▶ _WHAT YOU WILL DO_
Filter the listing so that only lines with the word "icon" remain.

▶ _DATA LISTING_

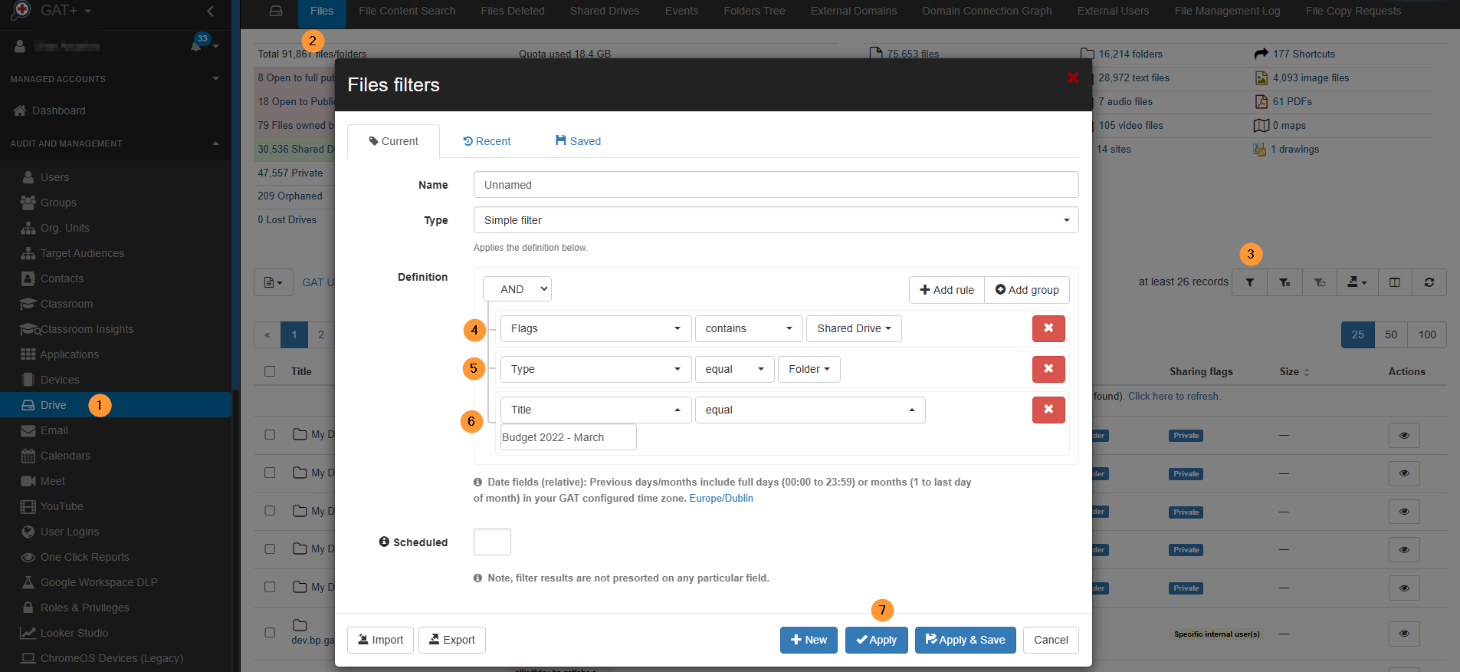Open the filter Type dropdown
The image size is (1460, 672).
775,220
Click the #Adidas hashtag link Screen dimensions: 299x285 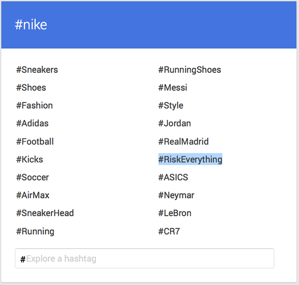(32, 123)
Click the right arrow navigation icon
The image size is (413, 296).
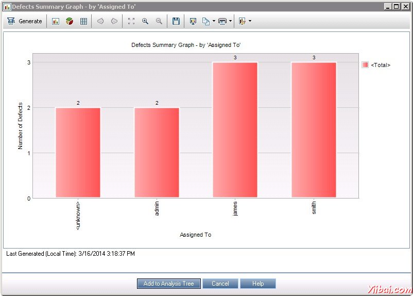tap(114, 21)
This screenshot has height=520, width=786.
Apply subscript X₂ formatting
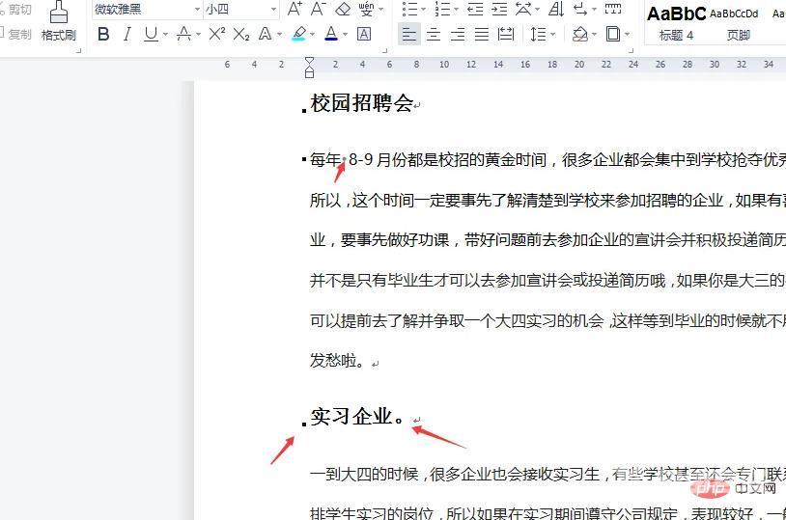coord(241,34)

==

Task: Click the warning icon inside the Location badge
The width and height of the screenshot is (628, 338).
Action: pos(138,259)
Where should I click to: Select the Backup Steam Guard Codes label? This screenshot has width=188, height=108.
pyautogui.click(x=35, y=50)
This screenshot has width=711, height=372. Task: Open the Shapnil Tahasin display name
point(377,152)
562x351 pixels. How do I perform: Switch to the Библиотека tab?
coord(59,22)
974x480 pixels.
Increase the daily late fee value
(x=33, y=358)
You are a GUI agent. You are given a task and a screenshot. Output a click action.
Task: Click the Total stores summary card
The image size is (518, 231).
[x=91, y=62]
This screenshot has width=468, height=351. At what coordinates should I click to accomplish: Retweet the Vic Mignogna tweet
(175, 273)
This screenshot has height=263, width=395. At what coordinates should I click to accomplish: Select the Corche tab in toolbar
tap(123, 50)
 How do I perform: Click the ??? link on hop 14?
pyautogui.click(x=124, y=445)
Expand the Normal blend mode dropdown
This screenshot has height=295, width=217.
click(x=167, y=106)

▶ _REPLY TO THE TASK_
Click the right arrow navigation icon
Task: Click the warning icon inside the Location badge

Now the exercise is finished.